A benediction and a charge for Frank Yamada
May 23, 2017 by Lee Hinson-Hasty
Editor’s note: Rev. Dr. Frank Yamada has served as President of McCormick Theological Seminary in Chicago since 2011, leading the seminary for six years before accepting a new call that begins this summer. Frank is moving to Pittsburgh to serve as Executive Director of the Association of Theological Schools (ATS). He will begin that role on July 1. Lee Hinson-Hasty traveled to Chicago to be with Frank for a send-off and to deliver a toast to his leadership at McCormick and very best wishes for his new position. The toast Lee delivered is printed below.
Some of you know that Frank was ordained to ministry of Word and Sacrament by the Presbytery of Chicago to teach Hebrew Bible on October 1, 2006, only a little more than 10 years ago. That was a Sunday, and not just any Sunday, it was World Communion Sunday, a day which celebrates our oneness in Christ with all our sisters and brothers around the world.

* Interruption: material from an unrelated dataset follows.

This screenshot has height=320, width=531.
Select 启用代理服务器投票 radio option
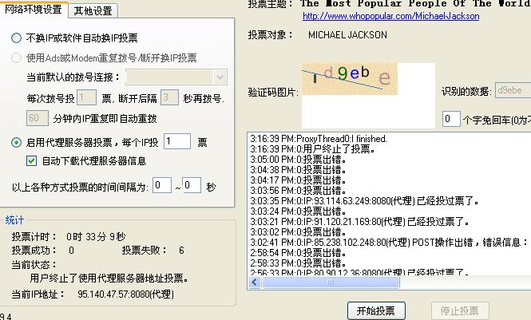point(17,142)
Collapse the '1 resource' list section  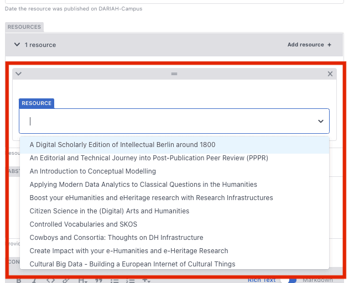pyautogui.click(x=17, y=45)
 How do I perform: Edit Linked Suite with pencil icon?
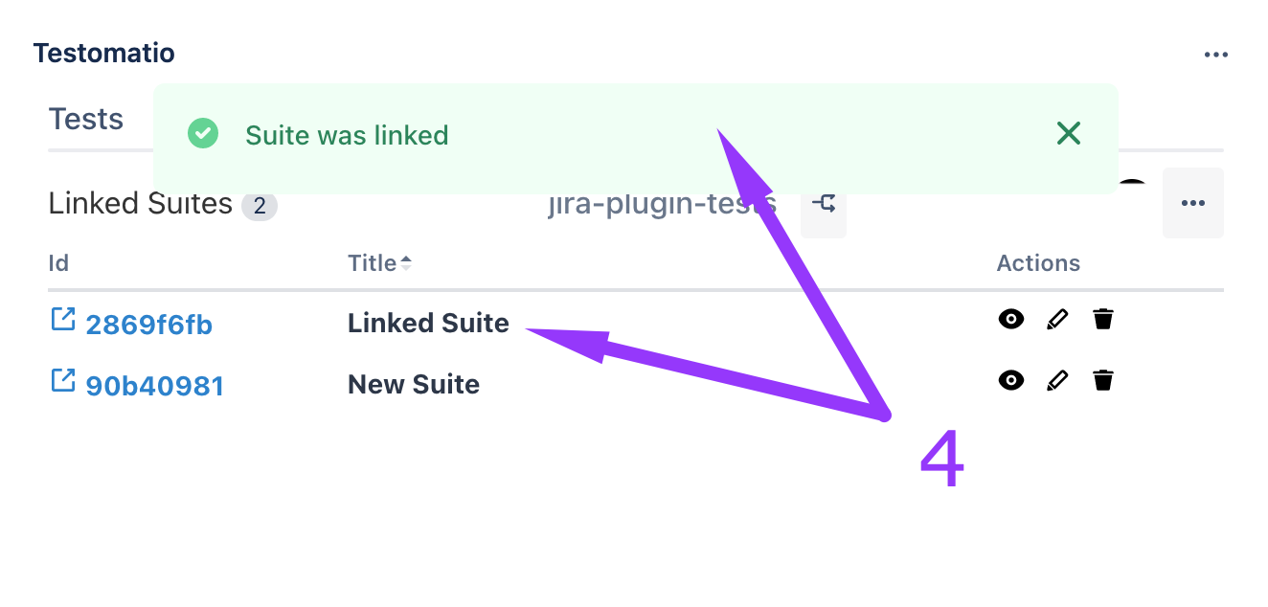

Others of you know that what was World Wide Communion Sunday was first celebrated at Shadyside Presbyterian Church in Pittsburgh, Pennsylvania (Frank and Michelle’s soon-to-be home town) almost a century ago in 1933 soon after their pastor, Hugh Thompson Kerr, had served as moderator of the General Assembly of the Presbyterian Church.
Psalm 124 that we prayed today was one of the lectionary texts on October 1, 2006, Frank’s ordination date. I do not know if it was a part of his service that day, but it was read by millions of Christians that day around the world who gave thanks for “the maker of heaven and earth.”
Sometimes the lectionary is a providential prompt that points backwards and forwards and I think it was on Frank’s ordination day… and today when we celebrate the gift he has been as a faculty member and President of McCormick Theological Seminary, a cross-cultural, urban, Reformed, and ecumenical seminary of the Presbyterian Church (U.S.A).
As a theologian, scholar, and teacher Frank has spent lots of time on Genesis 1-3, the creation stories and I know why, I think. It’s because the imago dei that Frank reflects most clearly is one who makes things, creates things and is creative. When he serves as partner in life or in ministry or as a mentor, a colleague, friend, scholar, leader, or chef Frank takes the ingredients he has nearby and makes something wonderfully new, vibrant, and lovely. Those who have been with him in a board meeting, classroom, or watched him win a McCormick Iron Chef competition… you are my witnesses. If you have shared a meal with Frank, you also know this…. Eating is a joy for and with him.
I’m here to say thank you from the bottom of our stomachs and our hearts for those who have served with him on the PC(USA) General Assembly’s Committee on Theological Education where he now serves as moderator and chair and the ecumenical Forum on Theological Exploration, where Frank has served on the board since 2016 and I have served as chair… an organization that seeks to nurture the next generation of diverse leaders for the Church and the theological academy.
Frank’s training as a fearless scholar and a chef serves him well in leadership. He has stepped into some unfamiliar kitchens, so to speak, and found the ingredients and tools he needed to feed the needs of God’s people then and there. Whether it was a meeting of the Presbyterian Mission Agency only months after his inauguration as president, the General Assembly itself in 2014 and 2016, the Special Committee on Funding Theological Institutions, or most recently as chair of COTE itself. When others perceive danger, Frank’s steady hand and steadfast faith, reminds everyone “our help is in the name of the Lord, maker of heaven and earth.”
So to celebrate this day, I have a commemorative gift from the Presbyterian Foundation. First, a circular casserole dish handmade in Louisville, Kentucky at the famous Mary Alice Hadley pottery. NC Chef Vivian Howard says that “The goal of the casserole is to feed the hungry and heartbroken. …When you don’t know what to say, a casserole says plenty.” Casseroles are comfort food, warm and creamy, but with distinct flavors too. That’s sort of what I and maybe all of us need today, even you, comfort. I did not, however, cook a casserole for you, but I did enclose a bag of stone ground grits.
Frank, I know you love the way food expresses culture and is connected to the earth. The grits are from me, part of my southern culture. Vivian Howard says “Grits are like collard greens and fried chicken in the South. Everyone has their “unique” way of preparing them, and they believe their method is the best.” I know you will be cooking up something new and inspiring others to do the same!
So, here’s my benediction to McCormick and to Frank and Michelle, both a blessing and a charge.
When you are hungry and heartbroken, share your recipes with others and be blessed by others recipes. Don’t be afraid to go into familiar and unfamiliar kitchens and cook with old and new friends. Continue to take risks and elevate the ingredients you have at hand. And circle up around pots, tables, dishes, and causes that give you and other new life along the holy pilgrimage.
Finally, know the One who is Creator and Creative Force, Cook and Contents, the Maker of heaven and earth, is with you every step, every choice, every new place you go alone or with others.